The Hummer name is usually associated with big gas guzzlers and 1990s and early 2000s excess, but in joining XE that image can be reinvented as something environmentally conscious, all while helping GM’s advertising department shift a few new cars to new customers. Less ego, more eco.
And that’s the thing. Yes, we haven’t seen a race yet, only promise. And yes, XE might not even work – although all signs point to it being the best new motor racing series in years (this writer’s opinion of course) – but unlike anything else it gives manufacturers a genuine opportunity to connect with their customers.
They aren’t putting stickers onto a spaceship-like single seater that nobody can relate to, they’re not backing a GT racer that represents a machine that no normal folk can realistically expect to own either. XE wants its cars to look like the ones people want to buy, and the sorts of cars manufacturers want to sell.

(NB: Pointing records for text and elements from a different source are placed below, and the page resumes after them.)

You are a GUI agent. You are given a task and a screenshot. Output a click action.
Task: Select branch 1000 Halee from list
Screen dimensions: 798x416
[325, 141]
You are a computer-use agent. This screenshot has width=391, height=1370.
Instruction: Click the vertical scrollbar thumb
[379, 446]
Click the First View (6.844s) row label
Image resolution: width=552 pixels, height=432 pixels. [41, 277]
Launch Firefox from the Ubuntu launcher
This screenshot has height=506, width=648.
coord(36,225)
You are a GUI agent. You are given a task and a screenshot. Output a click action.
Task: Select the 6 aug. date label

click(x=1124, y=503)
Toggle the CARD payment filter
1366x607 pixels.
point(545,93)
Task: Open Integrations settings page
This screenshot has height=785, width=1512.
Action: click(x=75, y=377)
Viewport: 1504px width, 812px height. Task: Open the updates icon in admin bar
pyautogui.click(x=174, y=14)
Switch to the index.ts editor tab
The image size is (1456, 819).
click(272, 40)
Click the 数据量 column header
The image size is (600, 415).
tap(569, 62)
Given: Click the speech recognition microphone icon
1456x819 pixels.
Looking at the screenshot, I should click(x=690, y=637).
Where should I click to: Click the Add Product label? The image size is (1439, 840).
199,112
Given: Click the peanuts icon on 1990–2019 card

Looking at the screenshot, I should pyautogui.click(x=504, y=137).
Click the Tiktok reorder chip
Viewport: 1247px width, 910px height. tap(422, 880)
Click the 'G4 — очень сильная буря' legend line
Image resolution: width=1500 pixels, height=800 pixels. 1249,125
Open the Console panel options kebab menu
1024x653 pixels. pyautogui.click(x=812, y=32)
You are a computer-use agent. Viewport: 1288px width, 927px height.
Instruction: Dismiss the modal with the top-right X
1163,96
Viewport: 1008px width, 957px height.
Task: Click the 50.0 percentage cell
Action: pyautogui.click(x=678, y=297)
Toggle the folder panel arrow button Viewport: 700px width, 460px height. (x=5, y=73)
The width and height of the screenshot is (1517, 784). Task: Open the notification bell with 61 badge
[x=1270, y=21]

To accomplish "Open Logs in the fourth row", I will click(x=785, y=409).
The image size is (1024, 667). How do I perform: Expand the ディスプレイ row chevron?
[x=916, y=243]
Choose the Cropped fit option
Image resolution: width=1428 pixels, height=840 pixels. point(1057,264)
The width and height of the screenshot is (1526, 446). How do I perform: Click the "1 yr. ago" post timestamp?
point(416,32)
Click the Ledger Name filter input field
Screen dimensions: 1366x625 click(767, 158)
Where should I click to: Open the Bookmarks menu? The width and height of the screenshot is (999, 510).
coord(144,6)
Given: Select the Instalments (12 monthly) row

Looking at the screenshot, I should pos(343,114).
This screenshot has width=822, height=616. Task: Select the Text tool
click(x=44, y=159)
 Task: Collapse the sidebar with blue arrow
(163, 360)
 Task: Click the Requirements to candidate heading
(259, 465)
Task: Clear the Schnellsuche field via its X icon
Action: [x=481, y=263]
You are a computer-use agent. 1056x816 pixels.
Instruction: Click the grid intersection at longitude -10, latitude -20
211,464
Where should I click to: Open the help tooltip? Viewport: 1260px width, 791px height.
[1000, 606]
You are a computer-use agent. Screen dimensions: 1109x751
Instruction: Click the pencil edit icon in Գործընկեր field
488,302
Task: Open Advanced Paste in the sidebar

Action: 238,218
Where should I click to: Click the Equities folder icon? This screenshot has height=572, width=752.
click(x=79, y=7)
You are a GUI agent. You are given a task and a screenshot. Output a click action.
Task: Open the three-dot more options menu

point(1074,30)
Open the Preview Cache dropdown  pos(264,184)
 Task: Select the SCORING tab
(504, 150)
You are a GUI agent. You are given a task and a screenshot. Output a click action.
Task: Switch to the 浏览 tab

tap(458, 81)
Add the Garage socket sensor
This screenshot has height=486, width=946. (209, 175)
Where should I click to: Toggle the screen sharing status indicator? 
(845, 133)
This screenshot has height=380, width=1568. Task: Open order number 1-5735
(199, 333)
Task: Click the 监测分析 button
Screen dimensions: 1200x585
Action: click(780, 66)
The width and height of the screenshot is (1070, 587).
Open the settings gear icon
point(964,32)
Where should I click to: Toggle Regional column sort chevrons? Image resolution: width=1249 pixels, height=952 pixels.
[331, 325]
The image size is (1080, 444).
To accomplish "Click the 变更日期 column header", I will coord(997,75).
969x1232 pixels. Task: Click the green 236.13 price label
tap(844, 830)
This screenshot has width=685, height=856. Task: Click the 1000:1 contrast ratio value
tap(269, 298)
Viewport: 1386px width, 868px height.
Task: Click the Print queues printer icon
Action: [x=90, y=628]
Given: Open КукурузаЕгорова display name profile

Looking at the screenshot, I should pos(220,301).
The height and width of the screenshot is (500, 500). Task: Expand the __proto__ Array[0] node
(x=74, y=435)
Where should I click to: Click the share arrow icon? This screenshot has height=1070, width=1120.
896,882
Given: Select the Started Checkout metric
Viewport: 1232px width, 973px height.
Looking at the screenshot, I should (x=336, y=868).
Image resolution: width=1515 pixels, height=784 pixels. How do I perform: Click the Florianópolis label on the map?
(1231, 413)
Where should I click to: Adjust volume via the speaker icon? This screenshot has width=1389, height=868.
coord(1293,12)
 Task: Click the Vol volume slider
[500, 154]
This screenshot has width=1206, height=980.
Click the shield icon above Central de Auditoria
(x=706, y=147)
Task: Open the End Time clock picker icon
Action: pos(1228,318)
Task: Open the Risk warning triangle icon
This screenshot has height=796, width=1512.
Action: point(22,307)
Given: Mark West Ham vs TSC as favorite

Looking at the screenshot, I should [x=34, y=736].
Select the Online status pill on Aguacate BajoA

While at first manufacturers will be limited to providing only the bodywork for the one-make Odyssey 21 racer (something that will keep costs low, but advertising return high for manufacturers), drivetrain technology will be open for development in later years. Formula E, which like XE is the brainchild of Alejandro Agag, had a similar plan which has resulted in a plethora of manufacturers take part since its first season began over six years ago.
There has only been three manufacturers to commit so far, but it doesn’t stop there. Speaking to a collective of media outlets – including DirtFish – towards the end of last year, Michael Andretti revealed that his outfit, which will compete in conjunction with Zak Brown’s United Autosports squad, is also wooing automakers in a bid to bring them to the series.
“We’re actually scouting OEMs as well, I know BMW is looking at it but a lot of them are looking at it, so we’re open,” he said, referring to his team’s outgoing FE partner. “We’re not only looking at BMW but we’re looking at other OEMs as well and I think it’s a great platform for a lot of these companies that have new all-electric SUVs coming out and I think it’s a great platform to show what they have.
“I’m pretty bullish on where it’s going to be about two or three years from now with OEMs, sort of the way it was when we started Formula E.”
Look anywhere else in motorsport – Formula 1, IndyCar, NASCAR, even the World Rally Championship – series just aren’t attracting automakers any more. But then look at XE. The fuse has been lit, and there’s about to be a very big boom.